> _Data for analysis_:
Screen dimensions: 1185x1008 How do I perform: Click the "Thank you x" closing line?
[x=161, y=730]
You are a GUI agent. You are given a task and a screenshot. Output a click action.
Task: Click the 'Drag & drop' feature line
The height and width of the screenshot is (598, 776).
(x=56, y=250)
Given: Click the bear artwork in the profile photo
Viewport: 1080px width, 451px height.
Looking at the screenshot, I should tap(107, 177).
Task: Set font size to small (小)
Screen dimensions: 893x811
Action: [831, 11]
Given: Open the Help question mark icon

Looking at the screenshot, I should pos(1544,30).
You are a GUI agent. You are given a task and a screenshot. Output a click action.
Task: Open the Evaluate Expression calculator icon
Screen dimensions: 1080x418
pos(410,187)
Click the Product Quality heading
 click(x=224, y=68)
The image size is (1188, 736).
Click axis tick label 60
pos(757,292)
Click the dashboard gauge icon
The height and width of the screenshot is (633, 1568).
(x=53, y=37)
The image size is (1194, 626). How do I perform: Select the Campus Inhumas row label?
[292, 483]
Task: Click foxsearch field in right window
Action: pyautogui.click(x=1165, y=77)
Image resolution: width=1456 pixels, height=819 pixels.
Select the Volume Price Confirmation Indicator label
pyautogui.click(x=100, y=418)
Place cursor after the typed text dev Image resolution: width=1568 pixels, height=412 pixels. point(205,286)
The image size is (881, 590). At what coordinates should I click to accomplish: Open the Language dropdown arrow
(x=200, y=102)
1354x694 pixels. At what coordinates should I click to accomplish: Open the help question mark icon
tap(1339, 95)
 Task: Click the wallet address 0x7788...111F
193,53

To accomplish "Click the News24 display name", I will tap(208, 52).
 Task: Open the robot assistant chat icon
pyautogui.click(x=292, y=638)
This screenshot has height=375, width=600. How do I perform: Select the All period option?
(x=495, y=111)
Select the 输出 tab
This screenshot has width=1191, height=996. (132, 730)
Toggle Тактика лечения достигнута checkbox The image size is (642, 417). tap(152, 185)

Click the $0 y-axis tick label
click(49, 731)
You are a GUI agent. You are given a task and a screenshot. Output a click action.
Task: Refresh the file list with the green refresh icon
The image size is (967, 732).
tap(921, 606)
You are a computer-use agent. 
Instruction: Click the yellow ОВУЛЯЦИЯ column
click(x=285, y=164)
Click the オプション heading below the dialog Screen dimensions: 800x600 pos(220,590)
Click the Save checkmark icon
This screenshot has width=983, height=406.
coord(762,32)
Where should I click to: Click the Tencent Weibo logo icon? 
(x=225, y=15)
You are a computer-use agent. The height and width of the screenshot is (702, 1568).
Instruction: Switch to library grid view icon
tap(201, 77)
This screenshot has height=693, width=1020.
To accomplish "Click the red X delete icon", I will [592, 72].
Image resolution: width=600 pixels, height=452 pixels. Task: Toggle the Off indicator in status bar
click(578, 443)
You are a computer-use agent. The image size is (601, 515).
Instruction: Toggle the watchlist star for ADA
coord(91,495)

> _Directions_: Quote verbatim the opening lines of the listing above, ending with the line where "Given: Click the" appears; include both endpoints and nothing more.

> _Result below_:
Screen dimensions: 1185x1008 How do I perform: Click the "Thank you x" closing line?
[x=161, y=730]
You are a GUI agent. You are given a task and a screenshot. Output a click action.
Task: Click the 'Drag & drop' feature line
The height and width of the screenshot is (598, 776).
(x=56, y=250)
Given: Click the bear artwork in the profile photo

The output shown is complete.